# Antimode 8033 with SMS-1



## vinodk (Sep 29, 2008)

Has anybody used 8033 & SMS-1 together? I currently have SMS-1 but it doesn't do much in time domain. I was wondering if I can place both in signal path & use 8033 to do primary equalization & use SMS-1 for presets, volume control, crossover, subsonic filter & final tweaking of the curve. Would this combo cause more latency & problems?:scratch:


----------



## sub_crazy (Nov 17, 2007)

I am currently using a a DCX2496 in line with a SMS-1 and I don't see any problems. I would think having the 8033 the last link in the signal before the amp would be best.

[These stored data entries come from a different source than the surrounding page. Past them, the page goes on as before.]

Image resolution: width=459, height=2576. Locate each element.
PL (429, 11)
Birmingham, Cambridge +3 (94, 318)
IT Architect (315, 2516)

I have heard that using REW can calculate the proper EQ figures to plug into the SMS-1 which include corrections in the time domain. I have never done it my-self though so you might want to check the REW forum here at the shack and find out more.


----------



## Phillips (Aug 12, 2011)

vinodk said:


> Has anybody used 8033 & SMS-1 together? I currently have SMS-1 but it doesn't do much in time domain. I was wondering if I can place both in signal path & use 8033 to do primary equalization & use SMS-1 for presets, volume control, crossover, subsonic filter & final tweaking of the curve. Would this combo cause more latency & problems?:scratch:


I have heard that using REW can calculate the proper EQ figures to plug into the SMS-1 which include corrections in the time domain. I have never done it my-self though so you might want to check the REW forum here at the shack and find out more.[/QUOTE]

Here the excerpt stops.